I'm already far too late to pen all my other Prophecies with my authorship. The fact that I was absolutely correct about the emergence of the vtuber scourge and how it operates will be forever lost to the abyss of forgotten anonymous posts.
Nevertheless, vtubers are but one step towards the ideal otaku landscape as projected by Waseda University business MBAs.
Next up is the solidification of the schism between eastern and western fans which will eventually culminate in a complete unitedstatesian take-over of the niche and its neutering for mass appeal. You thought things were bad already? They'll get much worse and we can't do anything to stop it.
One quick note before I spill my prophetic babble: I define seiyuu as japanese voice actors and VA as western voice actors.
It is 邪道 to the extreme to call a seiyuu a VA and vice-versa.
The western vtuber scene is an incubator of future anime dub VAs. Soon enough, they'll be singing their own original songs, selling albums, then gradually making their way from anime cameo to secondary character voicing, until finally their name as VAs will become a sales point. Ideally (for Waseda University business MBAs, of course) their cameo work will start in the original, japanese audio versions so they earn the cred to appear as legit seiyuu when they make their move westwards as the voices of main characters.
This is how a unitedstatesian seiyuu culture will be astroturfed in the west. As most of the english-second-language, anime-watching audience is already conditioned to consuming their audio-visual entertainment with localized unitedstatesian subtitles, the transition from japanese to english audio, spearheaded by the trojan horse of fake seiyuu, will be seamless. With the iron grip the unitedstatesian sphere of influence has over the cultural fabric of the internet, non-english-speaking fans will be compelled to make the switch, as the memetic fabric of the subculture, already feeling the tendrils of total unitedstatesianization enveloping its heels, will be bombarded with localized references courtesy of the hippest influencers money can create. In this regard, things like fromsoft's latest game's "let me solo her" meme are a brilliant viral marketing collaboration that's giving us a taste of things to come.
Good things are not meant to last. The smug, hopeless elitists among you will point at Bill 156 and proclaim that's what killed the whole thing, but such things, while restrictive, came from within Japan itself. The coming changes to the niche will come from outside pressure, to conform to outside standards. Others will point at china as the big influencer, but they are clueless in the soft power chess game and will much sooner attempt to replicate japan's success than successfully co-opt it. So they and a couple of koreans managed to get Gunha's shirt censored. I wonder who propelled their voices and made their cry widespread in the first place (RHETORICAL QUESTION).

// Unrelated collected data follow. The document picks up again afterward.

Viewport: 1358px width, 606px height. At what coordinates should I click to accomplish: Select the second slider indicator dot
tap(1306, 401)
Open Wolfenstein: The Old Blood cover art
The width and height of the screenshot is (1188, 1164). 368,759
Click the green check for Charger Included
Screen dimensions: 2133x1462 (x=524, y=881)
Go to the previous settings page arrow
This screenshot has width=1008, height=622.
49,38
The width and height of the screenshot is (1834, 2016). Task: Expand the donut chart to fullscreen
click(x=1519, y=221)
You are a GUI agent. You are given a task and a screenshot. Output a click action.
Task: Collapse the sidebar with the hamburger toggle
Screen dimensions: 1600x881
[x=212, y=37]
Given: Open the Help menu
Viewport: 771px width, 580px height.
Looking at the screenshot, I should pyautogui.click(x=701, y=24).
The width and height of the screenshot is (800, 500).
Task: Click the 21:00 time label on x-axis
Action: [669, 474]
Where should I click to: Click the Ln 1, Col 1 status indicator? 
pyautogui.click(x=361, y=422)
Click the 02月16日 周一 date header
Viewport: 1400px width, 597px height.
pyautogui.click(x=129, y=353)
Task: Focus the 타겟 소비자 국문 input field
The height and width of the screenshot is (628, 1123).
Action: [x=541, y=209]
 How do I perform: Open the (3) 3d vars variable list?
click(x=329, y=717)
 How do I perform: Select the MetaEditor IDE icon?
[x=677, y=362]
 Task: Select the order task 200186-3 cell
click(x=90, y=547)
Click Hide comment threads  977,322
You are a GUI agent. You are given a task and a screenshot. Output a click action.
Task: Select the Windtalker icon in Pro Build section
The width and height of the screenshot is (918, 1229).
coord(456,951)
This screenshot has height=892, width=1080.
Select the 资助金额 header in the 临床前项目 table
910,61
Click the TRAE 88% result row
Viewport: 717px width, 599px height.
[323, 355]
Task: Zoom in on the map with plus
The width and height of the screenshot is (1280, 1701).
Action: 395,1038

Seeking refuge from the mainstream? Doujin culture is being slowly suffocated as well, in a two-pronged attack by japanese conglomerates redirecting otaku energy to gacha and the continuous unitedstatesian attempts to implant indie (インディー) with all its true meaning and baggage into the japanese ecosystem.
It's not like there aren't ways out, but nowadays it's essentially a solo journey. At least until we re-discover and redefine the lines of the mainstream.
Naturally, I have a couple of ideas.